This guide delivers a Kenya-specific, dimension-by-dimension comparison, complete with a clear decision framework, so that sellers, buyers, and their advisers can choose the right structure before a term sheet is signed.
This article is for general information purposes only and does not constitute legal advice. Tax rates, statutory references, and enforcement practices should be verified with qualified Kenyan counsel for your specific facts.
In a share sale the buyer purchases the equity of the target company from the existing shareholders. Ownership of shares changes hands; the company itself, its assets, contracts, employees, licences and liabilities, continues to exist as the same legal entity. The buyer steps into the shoes of the former shareholders and gains control of the board. Because the company’s identity does not change, customer and supplier contracts typically remain in force without novation, and employees remain employed by the same employer on the same terms.
The core distinction is straightforward: the buyer is acquiring the company, not a bundle of assets. That distinction carries profound tax, liability and operational consequences in Kenyan practice.
A Kenya share sale is documented and completed through several key instruments and steps:
Practitioners assembling a share purchase agreement Kenya checklist should ensure the SPA includes a standalone tax indemnity schedule, a critical protection given the Kenya Revenue Authority’s active enforcement posture in 2025–2026.
Sellers, particularly PE sponsors, founder-shareholders, and family-owned groups, overwhelmingly prefer share sales for one reason: capital gains tax Kenya treatment. Under Kenya’s Income Tax Act (CAP 470), a seller disposing of shares is subject to capital gains tax (CGT) on the net gain. The KRA’s published guidance confirms that CGT applies to share disposals at a rate of 15 % of the net gain. For many sellers this is a significantly lower effective tax burden than the corporate-plus-distribution tax hit that follows an asset sale. Share sales also avoid the need for multiple consents and novations, which makes them faster and simpler where the company holds numerous contracts or hard-to-transfer licences.
In an asset sale the buyer does not acquire the company itself. Instead, the buyer cherry-picks specific assets, plant, equipment, land, intellectual property, stock, receivables, goodwill, specified contracts, and assumes only those liabilities it expressly agrees to take on. The selling company remains in existence after closing and retains any assets and liabilities not included in the transaction. Each asset must be individually transferred: land requires a fresh title registration, contracts require novation or assignment with the counterparty’s consent, and intellectual-property registrations must be updated at the Kenya Industrial Property Institute (KIPI) or other relevant registry.

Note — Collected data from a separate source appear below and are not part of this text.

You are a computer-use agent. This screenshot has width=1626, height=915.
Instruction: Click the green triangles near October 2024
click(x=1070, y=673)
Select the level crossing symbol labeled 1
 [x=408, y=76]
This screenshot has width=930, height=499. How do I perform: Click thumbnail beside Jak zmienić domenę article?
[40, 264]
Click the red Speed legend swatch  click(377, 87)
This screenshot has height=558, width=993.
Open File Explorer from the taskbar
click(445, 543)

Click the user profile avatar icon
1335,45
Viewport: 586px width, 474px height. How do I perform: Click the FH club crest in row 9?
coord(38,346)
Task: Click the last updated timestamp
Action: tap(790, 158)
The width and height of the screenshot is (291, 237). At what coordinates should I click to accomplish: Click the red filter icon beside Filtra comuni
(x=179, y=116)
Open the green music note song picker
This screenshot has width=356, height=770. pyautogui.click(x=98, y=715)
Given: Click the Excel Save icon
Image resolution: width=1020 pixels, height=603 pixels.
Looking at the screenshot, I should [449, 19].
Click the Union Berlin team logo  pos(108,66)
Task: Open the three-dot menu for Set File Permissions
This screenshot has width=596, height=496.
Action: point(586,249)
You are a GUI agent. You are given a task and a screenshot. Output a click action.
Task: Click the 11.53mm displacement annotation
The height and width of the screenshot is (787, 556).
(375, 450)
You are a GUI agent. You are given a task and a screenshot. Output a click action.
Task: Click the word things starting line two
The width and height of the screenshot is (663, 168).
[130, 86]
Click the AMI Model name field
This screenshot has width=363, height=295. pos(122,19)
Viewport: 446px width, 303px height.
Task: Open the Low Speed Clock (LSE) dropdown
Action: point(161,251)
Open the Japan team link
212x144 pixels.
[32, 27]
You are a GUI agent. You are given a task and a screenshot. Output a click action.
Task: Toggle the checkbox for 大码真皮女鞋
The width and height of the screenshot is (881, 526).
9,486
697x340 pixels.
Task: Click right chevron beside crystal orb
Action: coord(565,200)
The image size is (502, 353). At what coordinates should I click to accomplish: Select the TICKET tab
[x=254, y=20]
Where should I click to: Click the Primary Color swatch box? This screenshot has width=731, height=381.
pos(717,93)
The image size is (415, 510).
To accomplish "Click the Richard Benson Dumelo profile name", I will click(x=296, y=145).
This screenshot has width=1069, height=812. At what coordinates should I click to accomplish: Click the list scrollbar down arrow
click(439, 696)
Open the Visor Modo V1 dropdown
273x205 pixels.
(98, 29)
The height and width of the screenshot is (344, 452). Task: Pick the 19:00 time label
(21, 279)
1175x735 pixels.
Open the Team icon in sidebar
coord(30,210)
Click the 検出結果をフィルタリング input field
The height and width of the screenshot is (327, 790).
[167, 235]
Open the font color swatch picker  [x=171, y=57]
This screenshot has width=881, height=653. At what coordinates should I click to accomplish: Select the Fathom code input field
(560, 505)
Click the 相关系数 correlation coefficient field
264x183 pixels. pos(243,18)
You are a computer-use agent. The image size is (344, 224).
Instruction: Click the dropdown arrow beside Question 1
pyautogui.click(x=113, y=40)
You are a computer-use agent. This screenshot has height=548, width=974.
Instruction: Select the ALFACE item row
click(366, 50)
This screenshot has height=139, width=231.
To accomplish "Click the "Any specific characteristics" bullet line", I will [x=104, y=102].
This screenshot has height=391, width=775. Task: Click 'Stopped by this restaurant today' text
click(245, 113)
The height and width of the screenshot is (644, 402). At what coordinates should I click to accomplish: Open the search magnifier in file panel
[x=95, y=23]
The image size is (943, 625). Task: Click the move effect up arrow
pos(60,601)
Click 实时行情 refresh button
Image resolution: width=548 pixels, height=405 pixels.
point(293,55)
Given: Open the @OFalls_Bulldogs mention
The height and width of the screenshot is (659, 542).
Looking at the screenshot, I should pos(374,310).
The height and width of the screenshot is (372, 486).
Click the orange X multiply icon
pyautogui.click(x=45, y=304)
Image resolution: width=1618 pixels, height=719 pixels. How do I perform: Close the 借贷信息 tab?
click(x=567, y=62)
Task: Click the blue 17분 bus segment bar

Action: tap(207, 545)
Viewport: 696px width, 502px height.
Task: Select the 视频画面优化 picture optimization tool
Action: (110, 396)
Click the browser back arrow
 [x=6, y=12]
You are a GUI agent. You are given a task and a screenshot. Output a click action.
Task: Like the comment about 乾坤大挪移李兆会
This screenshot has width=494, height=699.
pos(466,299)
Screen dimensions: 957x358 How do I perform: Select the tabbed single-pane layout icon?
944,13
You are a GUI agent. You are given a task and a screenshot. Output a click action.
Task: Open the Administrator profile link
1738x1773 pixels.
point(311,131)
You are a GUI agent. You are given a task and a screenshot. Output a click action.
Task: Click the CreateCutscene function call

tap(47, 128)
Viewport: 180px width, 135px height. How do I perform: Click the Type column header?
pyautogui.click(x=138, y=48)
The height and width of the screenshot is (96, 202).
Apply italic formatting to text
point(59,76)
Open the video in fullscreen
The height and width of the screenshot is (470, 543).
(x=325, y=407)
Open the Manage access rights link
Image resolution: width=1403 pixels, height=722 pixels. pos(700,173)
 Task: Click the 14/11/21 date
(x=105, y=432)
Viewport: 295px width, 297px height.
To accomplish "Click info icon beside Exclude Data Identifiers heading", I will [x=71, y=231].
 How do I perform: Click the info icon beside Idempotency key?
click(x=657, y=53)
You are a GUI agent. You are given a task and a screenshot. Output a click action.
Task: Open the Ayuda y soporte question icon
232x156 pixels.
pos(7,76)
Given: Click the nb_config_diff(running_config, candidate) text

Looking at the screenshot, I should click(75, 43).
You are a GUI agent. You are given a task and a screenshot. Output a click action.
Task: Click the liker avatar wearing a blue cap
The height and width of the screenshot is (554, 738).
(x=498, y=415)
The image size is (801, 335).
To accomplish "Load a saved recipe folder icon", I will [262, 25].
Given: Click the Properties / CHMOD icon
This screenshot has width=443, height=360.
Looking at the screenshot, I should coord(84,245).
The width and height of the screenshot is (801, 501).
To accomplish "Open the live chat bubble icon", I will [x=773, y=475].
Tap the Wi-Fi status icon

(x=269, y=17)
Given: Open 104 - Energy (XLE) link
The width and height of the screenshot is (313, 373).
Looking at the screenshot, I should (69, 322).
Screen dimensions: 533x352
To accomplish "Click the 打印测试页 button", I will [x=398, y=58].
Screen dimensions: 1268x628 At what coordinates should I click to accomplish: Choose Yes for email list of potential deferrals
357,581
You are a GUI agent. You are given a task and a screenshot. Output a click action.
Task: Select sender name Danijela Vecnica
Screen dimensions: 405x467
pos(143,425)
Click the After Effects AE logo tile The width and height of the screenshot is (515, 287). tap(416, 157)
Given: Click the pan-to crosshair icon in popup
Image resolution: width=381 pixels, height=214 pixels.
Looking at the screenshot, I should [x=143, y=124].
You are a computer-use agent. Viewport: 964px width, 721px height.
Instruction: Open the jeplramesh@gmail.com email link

Buyers favour asset sales because the structure lets them ring-fence buyer liability Kenya exposure. The buyer does not inherit unknown or contingent liabilities, tax disputes, pending litigation, environmental claims or pension shortfalls, unless it expressly assumes them. Asset sales also allow the buyer to allocate the purchase price across individual assets, creating a fresh tax basis that can generate higher depreciation deductions going forward.
What happens to shareholders in an asset sale? The selling company receives the purchase price, pays corporate tax on any profit, and must then distribute the net proceeds to shareholders, often triggering a further layer of withholding tax or dividend tax. This potential double taxation is why sellers typically resist the asset-sale route.
The table below is the centrepiece of this guide. It compares the two structures across every dimension that matters to deal-makers in Kenya.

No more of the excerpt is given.